Brownfields Commission chairman Rev. Charles Utley says the ditches flood, bringing toxins to the homes.
"It's a problem, and we want the best for the residents in this area," Rev. Utley said. He wants everyone to have the option to leave.
But political activist Woody Merry wants to make sure no one is forced out. An environmental attorney says just two of 34 areas in the Brownfields study have high enough levels to be a hazard.
"We want a beautification, not a relocation," Merry said. "We want this place fixed up and cleaned up."
"We just want to be left alone, get on with our lives," said resident Elbert Hightower.
It's an issue with two sides and one common goal: getting all the facts.
"These people want answers, and I got to be able to communicate with them. And I'm looking for ways to do that," Smith said.
City Administrator Fred Russell says Smith has all the data, and once he looks everything over, he'll present his recommendations to the city.

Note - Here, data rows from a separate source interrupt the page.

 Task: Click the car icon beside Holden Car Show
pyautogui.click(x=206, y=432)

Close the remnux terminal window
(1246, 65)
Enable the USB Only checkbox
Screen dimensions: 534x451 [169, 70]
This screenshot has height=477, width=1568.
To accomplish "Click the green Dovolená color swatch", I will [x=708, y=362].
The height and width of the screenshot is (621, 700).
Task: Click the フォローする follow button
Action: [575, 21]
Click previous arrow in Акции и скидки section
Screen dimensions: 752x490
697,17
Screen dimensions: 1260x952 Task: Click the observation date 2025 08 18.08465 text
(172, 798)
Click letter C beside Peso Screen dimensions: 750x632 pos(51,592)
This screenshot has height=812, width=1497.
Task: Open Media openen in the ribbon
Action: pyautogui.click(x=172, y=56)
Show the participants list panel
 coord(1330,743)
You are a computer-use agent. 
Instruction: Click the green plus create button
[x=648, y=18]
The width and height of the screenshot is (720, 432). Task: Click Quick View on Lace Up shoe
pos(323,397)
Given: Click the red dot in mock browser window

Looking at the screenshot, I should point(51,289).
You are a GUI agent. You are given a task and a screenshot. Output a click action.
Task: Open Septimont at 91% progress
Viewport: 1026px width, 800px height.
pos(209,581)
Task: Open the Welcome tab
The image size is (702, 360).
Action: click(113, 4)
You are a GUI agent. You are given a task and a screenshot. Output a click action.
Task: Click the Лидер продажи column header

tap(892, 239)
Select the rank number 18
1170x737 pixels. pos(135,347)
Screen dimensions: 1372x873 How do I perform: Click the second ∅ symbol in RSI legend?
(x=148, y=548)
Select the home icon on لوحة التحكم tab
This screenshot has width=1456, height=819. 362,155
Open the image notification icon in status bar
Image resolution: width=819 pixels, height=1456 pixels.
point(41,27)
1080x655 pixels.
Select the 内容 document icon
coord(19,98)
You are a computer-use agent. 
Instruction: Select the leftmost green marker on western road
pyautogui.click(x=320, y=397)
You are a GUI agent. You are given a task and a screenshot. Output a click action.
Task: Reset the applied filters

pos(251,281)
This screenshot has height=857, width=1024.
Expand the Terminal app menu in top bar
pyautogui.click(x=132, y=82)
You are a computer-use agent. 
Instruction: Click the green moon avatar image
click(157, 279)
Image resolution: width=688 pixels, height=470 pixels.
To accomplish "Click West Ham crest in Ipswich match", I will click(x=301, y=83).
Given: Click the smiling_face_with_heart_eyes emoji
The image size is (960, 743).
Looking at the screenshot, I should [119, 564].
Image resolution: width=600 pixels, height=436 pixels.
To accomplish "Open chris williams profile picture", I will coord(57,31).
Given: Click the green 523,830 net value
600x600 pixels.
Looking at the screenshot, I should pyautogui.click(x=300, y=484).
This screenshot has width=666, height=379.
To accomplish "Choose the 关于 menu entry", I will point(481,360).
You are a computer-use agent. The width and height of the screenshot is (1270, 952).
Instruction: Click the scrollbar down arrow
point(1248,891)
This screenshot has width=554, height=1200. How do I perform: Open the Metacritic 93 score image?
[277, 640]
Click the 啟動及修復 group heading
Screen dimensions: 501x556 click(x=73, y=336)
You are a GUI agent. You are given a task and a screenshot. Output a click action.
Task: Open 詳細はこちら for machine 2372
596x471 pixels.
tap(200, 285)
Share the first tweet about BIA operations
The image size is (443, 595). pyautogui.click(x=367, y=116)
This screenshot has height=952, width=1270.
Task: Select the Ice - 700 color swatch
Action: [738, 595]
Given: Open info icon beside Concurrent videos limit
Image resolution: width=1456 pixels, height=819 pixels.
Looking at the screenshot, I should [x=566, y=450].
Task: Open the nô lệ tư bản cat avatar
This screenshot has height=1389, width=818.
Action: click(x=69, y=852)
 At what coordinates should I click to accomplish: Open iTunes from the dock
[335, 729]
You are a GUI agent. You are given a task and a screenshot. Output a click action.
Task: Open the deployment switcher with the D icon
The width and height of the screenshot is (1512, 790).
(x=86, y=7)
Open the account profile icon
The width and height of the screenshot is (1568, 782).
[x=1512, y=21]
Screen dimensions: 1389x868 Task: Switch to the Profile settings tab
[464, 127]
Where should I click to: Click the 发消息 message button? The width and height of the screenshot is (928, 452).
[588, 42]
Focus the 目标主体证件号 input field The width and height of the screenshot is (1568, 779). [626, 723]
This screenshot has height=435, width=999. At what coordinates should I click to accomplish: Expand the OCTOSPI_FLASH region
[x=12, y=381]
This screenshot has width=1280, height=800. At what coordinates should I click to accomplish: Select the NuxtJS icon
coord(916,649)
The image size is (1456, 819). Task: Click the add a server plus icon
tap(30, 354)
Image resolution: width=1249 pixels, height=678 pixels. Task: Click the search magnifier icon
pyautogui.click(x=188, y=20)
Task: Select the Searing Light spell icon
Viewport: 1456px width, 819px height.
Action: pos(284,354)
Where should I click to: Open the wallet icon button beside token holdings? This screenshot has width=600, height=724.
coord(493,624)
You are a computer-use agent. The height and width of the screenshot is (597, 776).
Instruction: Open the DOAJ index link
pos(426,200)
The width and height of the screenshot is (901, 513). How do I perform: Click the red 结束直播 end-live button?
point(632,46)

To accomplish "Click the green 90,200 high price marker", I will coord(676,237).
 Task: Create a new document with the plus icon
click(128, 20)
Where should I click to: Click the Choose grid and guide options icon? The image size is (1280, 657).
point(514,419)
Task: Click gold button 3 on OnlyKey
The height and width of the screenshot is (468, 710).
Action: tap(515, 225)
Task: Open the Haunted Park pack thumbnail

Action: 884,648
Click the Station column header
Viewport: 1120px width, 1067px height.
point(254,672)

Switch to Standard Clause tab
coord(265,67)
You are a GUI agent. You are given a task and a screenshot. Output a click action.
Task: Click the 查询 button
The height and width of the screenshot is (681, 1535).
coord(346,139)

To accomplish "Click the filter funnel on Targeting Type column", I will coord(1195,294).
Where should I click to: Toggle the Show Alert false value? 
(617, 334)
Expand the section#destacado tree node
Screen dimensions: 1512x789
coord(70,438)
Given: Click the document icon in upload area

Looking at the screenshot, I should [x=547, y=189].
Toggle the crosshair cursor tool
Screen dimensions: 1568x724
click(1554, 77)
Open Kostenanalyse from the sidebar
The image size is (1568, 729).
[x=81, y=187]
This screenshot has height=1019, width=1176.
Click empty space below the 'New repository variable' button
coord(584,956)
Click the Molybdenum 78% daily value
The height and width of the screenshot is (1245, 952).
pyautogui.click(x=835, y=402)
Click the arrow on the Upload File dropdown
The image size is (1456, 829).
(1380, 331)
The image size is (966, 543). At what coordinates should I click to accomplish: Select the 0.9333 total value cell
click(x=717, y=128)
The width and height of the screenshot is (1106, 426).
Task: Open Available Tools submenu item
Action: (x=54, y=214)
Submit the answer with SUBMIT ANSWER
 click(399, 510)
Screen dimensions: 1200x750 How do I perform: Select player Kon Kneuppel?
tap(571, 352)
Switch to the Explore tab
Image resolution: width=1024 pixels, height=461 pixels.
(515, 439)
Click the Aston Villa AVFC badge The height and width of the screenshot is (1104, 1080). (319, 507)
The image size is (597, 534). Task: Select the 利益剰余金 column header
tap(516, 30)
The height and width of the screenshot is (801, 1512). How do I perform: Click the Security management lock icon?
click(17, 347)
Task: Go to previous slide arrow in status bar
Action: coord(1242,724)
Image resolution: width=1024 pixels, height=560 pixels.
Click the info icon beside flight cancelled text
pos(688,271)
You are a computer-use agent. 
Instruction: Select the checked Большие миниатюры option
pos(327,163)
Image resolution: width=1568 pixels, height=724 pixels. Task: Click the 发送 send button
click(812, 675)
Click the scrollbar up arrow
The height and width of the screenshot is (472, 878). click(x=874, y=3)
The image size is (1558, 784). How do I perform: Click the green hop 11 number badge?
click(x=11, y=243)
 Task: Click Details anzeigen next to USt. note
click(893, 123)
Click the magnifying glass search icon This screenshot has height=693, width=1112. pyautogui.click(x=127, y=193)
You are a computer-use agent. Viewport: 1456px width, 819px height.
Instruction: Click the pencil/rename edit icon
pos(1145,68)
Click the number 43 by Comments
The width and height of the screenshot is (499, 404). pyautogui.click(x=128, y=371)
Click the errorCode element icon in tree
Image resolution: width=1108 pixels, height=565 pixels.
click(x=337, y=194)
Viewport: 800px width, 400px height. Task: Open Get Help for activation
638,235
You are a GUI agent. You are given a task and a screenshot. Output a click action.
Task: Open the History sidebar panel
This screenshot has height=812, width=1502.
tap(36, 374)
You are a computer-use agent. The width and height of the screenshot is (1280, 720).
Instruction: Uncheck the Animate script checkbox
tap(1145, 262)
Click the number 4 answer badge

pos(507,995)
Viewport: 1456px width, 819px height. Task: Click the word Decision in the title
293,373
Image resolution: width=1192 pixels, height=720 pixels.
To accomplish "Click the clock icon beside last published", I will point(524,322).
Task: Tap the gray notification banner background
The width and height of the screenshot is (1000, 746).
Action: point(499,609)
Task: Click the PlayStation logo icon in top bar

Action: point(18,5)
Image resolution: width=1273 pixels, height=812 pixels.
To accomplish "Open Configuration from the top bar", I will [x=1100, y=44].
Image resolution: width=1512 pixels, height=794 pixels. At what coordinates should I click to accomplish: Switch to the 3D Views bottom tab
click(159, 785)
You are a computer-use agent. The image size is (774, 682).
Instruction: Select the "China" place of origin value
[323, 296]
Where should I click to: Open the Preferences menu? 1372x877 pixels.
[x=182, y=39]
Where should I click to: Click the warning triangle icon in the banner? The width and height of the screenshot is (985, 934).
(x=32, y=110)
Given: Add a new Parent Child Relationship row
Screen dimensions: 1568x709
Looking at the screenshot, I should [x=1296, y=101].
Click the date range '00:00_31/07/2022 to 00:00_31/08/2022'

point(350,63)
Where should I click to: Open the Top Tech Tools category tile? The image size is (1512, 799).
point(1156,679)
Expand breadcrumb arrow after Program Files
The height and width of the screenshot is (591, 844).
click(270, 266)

Russell says he expects this to happen soon, but he didn't give an exact date. He says they'll be able to make a decision about what to do once the findings are ready.
Of course there's a price tag for you in this.
Russell recently asked the finance committee for $280,000 to start a department to deal with all this.
They didn't approve it, wanting to see other options.
Charles Utley with the Augusta Brownfields Commission says the total cleanup and relocation cost will be at least $15 million.